Julia Schwarzenböck kommt seit elf Jahren ins Jobcenter Wetzlar. So lange bezieht sie „Hartz IV“. Seit ihre Tochter geboren wurde, hat sie nicht mehr gearbeitet. Als sie beim Jobcenter Termine nicht wahrnahm, wurde das Geld gekürzt. Dafür hat Frau Schwarzenböck im Nachhinein Verständnis: "Wir wollen was haben. Da müssen wir unseren Hintern hochkriegen. Sonst darf man auch nicht viel erwarten".

Julia Sachwarzenböck lebt mit Tochter und arbeitslosem Freund zusammen. Das Geld vom Amt reiche fürs Leben, sagt sie. Münzen, die beim Einkauf übrigbleiben, kommen ins Sparschwein. Das reicht, um ein paarmal im Jahr übers Wochenende zu Konzerten zu reisen. Die 33 Jahre alte Frau will beruflich neu anfangen. Sie hat Hauptschulabschluss, aber keine Berufsausbildung. Nicht einfach für Langzeitarbeitslose. "Keiner will mich", sagt sie. Was müssen Hartz IV- Empfänger tun, um aus der Arbeitslosigkeit zu kommen?

"Hessenreporter"-Autorin Silke Kujas sucht im Jobcenter Wetzlar nach Antworten. Sie begleitet drei Menschen bei ihren Bemühungen, in der Arbeitswelt Fuß zu fassen. Der junge Syrer Adülaziz Hallak ist hoch motiviert. Er will nicht vom Geld des Jobcenters leben. Der anerkannte Geflüchtete machte in Syrien einen Schulabschluss, der in Deutschland nicht anerkannt wird. Hallak hat keinen Beruf gelernt. Der 31 Jahre alte Mann absolviert eine viermonatige Fortbildung zur "Fachkraft für Lagerlogistik". Er büffelt Theorie und lernt in einem Praktikum die Praxis mit Lager und Gabelstapler.
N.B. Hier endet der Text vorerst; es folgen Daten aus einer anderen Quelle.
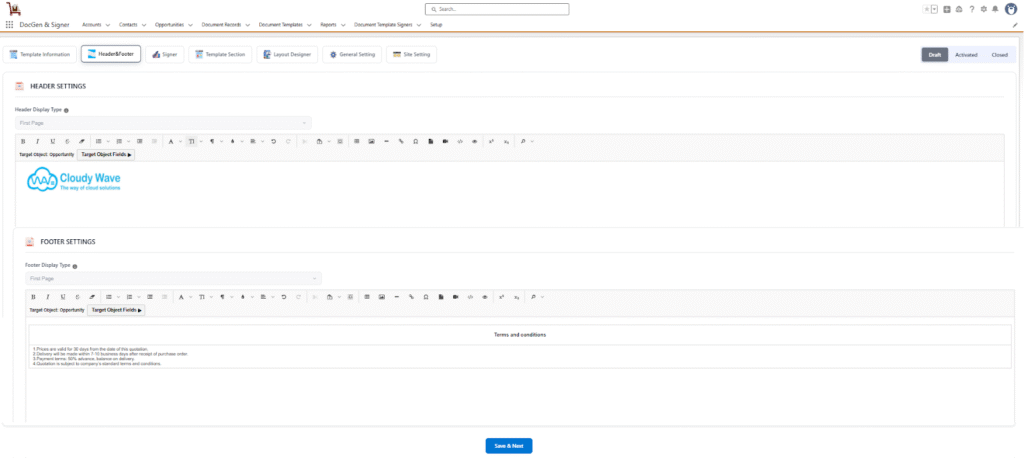The width and height of the screenshot is (1024, 458).
Task: Switch the template status to Activated
Action: 966,55
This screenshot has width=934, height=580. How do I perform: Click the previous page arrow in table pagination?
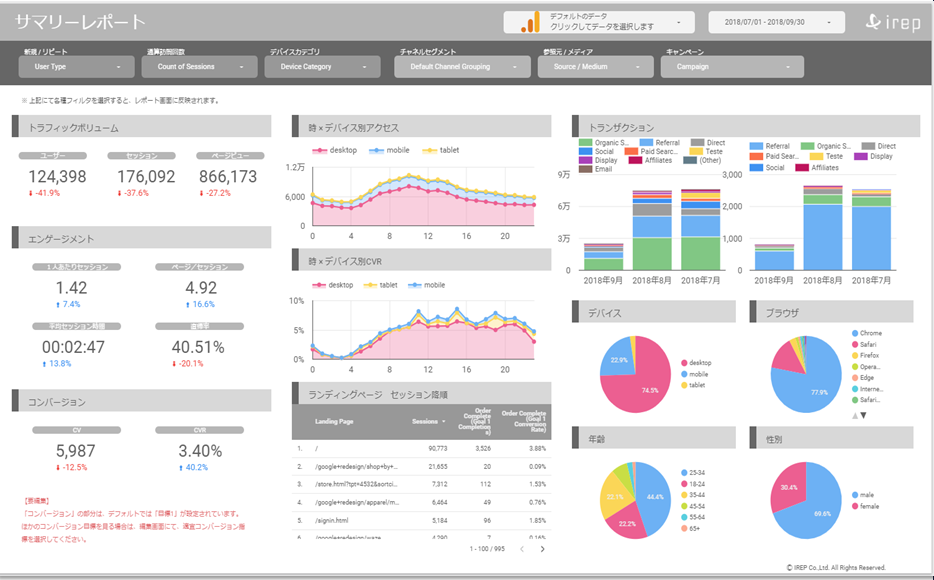[521, 549]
Frau A., 41 Jahre alt, ist alleinstehend. Auch sie hat weder Schulabschluss noch abgeschlossene Berufsausbildung. Frau A. hat schon diverse Fortbildungen begonnen und abgebrochen. Das letzte Mal arbeitete sie vor acht Jahren. Sie bewirbt sich, aber es hagelt nur Absagen. "Die meisten Arbeitgeber wollen mich nicht einmal kennenlernen", sagt sie. Doch ihr Handeln gegenüber Jobcenter und Arbeitgebern wirft Fragen auf.